There will be a squash World Cup in Chennai, India, this year. That is about as much as we know at this stage, other than it will be a mixed gender team event and “revamped” from when it was last held in 2011.
At the WSF congress last autumn, president Zena Wooldridge hinted that the Indian city could host the 2025 event as well, suggesting that there will be a continual place on the calendar following a multi-year deal.
Whether the event – held at Chennai’s Express Avenue Mall 12 years ago with a $50,000 top prize – will be a shortened format, either best of three or even seven, remains to be seen. But there certainly seems to be a place on the PSA/WSF calendar for a regular event first staged in Kuala Lumpur in 1996 and only twice since at senior level. More so when you consider that there is no global nations event outside of the regular European or World Team Championships.
In November, a best-of-seven games scoring format was used throughout the inaugural four-day Nations Cup Squash event in New Zealand, with each game first to seven points.
“I didn’t know what to expect and even with the power play the crowd absolutely loved it,” Sarah-Jane Perry, who played for England, told Squash Mad recently.
Here, each player could opt for a power play twice in the match, where he or she could win two points in the eight nation event. “I loved it to be honest,” added Perry, who is also PSA women’s president.
“The best of three, if you asked me in the beginning, I was against it as you would take the physicality out of it.
“But the sport has changed so much in that time and now you have to be quicker, it’s fast and mentally you have to think differently.”

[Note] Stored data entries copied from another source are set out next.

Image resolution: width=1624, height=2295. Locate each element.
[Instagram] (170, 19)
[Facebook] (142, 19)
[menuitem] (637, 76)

As Perry said, for all the PSA events on tour, a mix of events which aren’t all best-of-five is key in terms of variety. “As long as the sponsors and fans like it, we are the entertainers and we need to do what they want to do,” she said.
Perry played with Mohamed Elshorbagy, who will play the European Team Championships and World Teams in 2023 for England.
“We are so individual, but I was talking to SJ alot and I learnt to become a team player from her. I can’t wait to play the Europeans,” said Elshorbagy.
While the squash purists may be against these types of formats, the Nations Cup event at the Trustpower Baypark Arena in Tauranga had some strong local backing and sponsorship and was a welcome tonic from the cut and thrust of PSA World Tour life.
“You speak to casual squash fans or those new to squash,” Perry added, “and they enjoy seeing new players and aren’t bothered by the brevity of some of the matches. They get to see a lot of players in the same amount of time.
“There is a place for it and it shouldn’t be at every tournament. There is a place in certain situations. If you are adding more events into the schedule of the players, then bringing in the best of three keeps the players safer from injuries and allows them to play without increasing playing time too much.”
Following the 2011 event, then WSF chief Andrew Shelley said: “World Cups are synonymous with the very best. The top cricketers are playing theirs at the moment, and the world stops for football’s. Ours may not command quite the same level of media attention as the other two, but we have an ingredient they do not – mixed teams.”
In an era of increasing shortened format sports, the re-emergence of the World Cup also comes at a time when world squash officials will be collating their bid book for another stab at Olympic inclusion for Los Angeles 2028. Mixed gender? Economical value of drop in courts at existing, eye-catching venues? Once again the sport has everything it needs to sway IOC suits as squash carries on.